◆ What is being asked
Counting the line with "Given: Select the Querétaro team name" as the last one, copy out the lines of the data exactly from the first onward.

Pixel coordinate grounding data

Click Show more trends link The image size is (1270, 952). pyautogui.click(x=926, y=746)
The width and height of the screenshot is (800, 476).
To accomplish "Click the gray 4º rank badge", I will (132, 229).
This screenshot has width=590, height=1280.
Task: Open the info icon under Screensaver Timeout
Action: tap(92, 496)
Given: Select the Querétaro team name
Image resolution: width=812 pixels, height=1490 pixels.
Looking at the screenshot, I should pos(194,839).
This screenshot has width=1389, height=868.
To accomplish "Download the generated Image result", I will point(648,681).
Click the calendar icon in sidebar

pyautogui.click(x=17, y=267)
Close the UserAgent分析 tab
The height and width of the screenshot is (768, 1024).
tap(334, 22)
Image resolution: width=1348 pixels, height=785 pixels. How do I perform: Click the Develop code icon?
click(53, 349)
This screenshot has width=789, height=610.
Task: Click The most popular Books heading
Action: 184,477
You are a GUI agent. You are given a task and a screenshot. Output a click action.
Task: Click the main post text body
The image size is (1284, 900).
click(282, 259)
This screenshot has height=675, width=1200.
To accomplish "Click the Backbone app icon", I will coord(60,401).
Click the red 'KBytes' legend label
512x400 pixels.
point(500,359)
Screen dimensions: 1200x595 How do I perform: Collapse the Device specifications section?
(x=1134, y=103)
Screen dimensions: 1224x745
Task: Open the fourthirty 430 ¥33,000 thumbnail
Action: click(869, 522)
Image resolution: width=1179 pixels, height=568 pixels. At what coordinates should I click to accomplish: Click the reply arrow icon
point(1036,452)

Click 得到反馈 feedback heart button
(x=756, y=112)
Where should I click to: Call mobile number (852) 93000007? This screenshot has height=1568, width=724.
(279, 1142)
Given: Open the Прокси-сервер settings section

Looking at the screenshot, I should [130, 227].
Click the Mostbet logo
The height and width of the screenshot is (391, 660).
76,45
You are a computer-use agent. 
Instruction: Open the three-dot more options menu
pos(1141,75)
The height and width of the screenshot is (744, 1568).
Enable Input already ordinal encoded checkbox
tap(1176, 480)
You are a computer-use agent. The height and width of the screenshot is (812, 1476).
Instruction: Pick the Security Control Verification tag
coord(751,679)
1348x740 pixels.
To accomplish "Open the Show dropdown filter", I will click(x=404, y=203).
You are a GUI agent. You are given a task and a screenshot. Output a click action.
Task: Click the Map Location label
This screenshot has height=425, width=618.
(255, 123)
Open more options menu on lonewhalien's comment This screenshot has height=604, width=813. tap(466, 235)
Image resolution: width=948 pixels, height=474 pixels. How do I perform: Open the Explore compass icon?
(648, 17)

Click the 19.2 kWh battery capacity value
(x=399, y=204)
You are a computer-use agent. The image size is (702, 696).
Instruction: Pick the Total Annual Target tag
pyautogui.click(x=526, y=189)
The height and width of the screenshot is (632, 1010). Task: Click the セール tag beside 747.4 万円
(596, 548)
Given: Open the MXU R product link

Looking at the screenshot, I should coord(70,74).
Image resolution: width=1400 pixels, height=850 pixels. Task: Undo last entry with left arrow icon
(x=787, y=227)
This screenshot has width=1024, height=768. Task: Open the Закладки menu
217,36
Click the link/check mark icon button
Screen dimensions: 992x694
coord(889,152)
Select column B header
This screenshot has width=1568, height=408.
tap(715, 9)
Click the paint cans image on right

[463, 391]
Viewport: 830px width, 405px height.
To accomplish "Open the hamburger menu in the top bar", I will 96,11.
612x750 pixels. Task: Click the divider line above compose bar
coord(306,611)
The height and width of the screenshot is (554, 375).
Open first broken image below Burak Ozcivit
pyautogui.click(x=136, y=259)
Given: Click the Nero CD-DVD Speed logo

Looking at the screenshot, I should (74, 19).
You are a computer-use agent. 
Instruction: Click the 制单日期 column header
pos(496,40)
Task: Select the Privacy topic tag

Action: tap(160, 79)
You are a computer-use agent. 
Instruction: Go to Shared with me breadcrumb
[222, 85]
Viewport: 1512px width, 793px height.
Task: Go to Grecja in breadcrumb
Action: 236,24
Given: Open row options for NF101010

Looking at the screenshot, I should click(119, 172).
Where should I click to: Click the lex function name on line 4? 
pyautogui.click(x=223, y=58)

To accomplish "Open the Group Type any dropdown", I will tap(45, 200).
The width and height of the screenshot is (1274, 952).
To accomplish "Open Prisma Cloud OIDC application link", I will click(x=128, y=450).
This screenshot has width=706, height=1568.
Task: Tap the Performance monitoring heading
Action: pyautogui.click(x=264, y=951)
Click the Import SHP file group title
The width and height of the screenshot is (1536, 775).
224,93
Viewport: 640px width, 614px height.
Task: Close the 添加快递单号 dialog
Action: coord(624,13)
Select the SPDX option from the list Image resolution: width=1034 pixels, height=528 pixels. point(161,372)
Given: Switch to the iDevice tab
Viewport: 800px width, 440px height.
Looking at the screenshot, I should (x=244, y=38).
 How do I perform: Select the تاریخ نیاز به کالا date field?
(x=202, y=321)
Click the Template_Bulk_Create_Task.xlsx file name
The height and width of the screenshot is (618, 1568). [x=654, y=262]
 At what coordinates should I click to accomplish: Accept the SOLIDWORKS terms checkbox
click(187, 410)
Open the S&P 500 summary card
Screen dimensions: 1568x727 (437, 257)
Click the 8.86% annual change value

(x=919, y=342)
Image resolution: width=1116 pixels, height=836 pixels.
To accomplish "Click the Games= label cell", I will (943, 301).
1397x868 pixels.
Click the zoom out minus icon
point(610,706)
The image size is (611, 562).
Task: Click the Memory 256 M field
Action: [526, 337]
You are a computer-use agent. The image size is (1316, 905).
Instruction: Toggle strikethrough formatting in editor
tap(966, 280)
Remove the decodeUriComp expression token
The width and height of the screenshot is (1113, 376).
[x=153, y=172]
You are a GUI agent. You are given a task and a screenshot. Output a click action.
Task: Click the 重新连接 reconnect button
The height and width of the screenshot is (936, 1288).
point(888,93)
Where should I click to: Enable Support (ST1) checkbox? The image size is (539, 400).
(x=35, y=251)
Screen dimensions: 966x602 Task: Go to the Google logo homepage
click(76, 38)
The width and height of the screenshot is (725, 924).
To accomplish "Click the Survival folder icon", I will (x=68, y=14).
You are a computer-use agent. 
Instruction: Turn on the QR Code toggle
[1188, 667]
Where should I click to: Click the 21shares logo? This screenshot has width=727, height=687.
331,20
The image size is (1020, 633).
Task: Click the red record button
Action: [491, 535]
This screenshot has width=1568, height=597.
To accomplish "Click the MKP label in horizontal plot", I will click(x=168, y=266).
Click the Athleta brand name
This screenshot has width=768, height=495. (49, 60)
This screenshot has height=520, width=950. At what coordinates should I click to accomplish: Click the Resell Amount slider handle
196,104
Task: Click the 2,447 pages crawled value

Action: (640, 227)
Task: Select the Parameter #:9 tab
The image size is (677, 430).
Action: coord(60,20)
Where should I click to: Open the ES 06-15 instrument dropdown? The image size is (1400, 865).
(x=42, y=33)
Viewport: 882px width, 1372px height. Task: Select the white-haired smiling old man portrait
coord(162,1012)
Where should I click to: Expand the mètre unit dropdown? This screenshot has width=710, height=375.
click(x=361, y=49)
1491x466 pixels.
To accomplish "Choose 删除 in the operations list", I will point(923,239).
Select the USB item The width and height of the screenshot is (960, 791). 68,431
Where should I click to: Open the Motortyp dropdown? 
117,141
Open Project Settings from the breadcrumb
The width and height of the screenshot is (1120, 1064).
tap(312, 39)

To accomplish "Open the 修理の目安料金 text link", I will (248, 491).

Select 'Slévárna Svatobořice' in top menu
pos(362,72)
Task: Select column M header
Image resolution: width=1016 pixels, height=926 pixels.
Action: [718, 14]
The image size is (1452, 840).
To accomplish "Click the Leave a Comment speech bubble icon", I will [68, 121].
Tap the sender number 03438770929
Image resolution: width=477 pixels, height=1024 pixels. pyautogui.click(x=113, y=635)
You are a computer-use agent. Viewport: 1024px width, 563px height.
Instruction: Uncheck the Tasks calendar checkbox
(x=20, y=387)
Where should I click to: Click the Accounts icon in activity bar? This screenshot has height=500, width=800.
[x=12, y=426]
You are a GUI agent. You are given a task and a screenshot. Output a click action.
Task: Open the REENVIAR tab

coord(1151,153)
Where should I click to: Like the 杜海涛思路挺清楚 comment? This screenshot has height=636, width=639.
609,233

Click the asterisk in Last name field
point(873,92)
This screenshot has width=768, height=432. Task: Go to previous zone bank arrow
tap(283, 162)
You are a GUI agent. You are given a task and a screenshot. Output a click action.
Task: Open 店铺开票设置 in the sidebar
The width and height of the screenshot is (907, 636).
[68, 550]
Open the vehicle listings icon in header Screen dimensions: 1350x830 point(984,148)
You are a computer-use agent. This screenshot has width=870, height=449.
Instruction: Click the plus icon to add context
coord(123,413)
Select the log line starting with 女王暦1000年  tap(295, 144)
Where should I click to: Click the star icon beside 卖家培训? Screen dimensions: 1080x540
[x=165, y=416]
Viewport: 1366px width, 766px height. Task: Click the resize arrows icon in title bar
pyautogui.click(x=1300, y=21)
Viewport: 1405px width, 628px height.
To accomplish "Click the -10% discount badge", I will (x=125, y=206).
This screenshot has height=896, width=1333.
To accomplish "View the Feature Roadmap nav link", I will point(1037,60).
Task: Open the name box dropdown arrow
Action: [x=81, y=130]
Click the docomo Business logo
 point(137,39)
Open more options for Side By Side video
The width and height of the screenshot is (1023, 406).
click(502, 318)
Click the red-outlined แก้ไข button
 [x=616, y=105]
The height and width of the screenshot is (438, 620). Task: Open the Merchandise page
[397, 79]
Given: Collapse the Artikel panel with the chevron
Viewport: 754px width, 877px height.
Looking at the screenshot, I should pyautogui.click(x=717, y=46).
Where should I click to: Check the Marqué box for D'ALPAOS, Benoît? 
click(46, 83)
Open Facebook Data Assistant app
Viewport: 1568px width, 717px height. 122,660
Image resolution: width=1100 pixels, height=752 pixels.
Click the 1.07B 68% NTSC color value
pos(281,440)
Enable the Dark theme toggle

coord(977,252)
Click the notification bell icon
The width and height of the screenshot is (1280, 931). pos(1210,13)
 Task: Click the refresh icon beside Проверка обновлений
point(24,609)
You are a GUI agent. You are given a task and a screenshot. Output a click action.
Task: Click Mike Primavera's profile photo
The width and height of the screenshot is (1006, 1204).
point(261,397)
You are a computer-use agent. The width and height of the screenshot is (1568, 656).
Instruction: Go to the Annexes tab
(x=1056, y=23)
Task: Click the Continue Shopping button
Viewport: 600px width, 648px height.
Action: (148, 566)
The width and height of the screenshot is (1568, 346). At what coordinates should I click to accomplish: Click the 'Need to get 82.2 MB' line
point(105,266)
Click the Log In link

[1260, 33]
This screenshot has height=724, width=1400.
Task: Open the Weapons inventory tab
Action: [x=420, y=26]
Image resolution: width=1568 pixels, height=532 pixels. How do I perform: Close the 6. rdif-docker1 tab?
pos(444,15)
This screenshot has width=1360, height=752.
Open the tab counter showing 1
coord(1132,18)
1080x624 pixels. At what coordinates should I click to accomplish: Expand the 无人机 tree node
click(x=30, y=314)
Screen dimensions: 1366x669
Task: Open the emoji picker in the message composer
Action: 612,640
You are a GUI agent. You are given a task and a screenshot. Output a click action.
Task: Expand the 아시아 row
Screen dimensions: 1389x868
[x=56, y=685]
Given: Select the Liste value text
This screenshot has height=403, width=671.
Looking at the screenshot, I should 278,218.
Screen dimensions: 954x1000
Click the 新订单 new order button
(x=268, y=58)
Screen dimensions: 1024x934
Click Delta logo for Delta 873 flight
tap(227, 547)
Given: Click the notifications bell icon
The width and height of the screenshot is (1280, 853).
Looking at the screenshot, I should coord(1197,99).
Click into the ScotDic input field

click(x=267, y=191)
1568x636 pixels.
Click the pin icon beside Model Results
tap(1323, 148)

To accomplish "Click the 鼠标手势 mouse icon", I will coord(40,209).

◆ Solution to this exercise
Click Show more trends link The image size is (1270, 952). pyautogui.click(x=926, y=746)
The width and height of the screenshot is (800, 476).
To accomplish "Click the gray 4º rank badge", I will (132, 229).
This screenshot has width=590, height=1280.
Task: Open the info icon under Screensaver Timeout
Action: tap(92, 496)
Given: Select the Querétaro team name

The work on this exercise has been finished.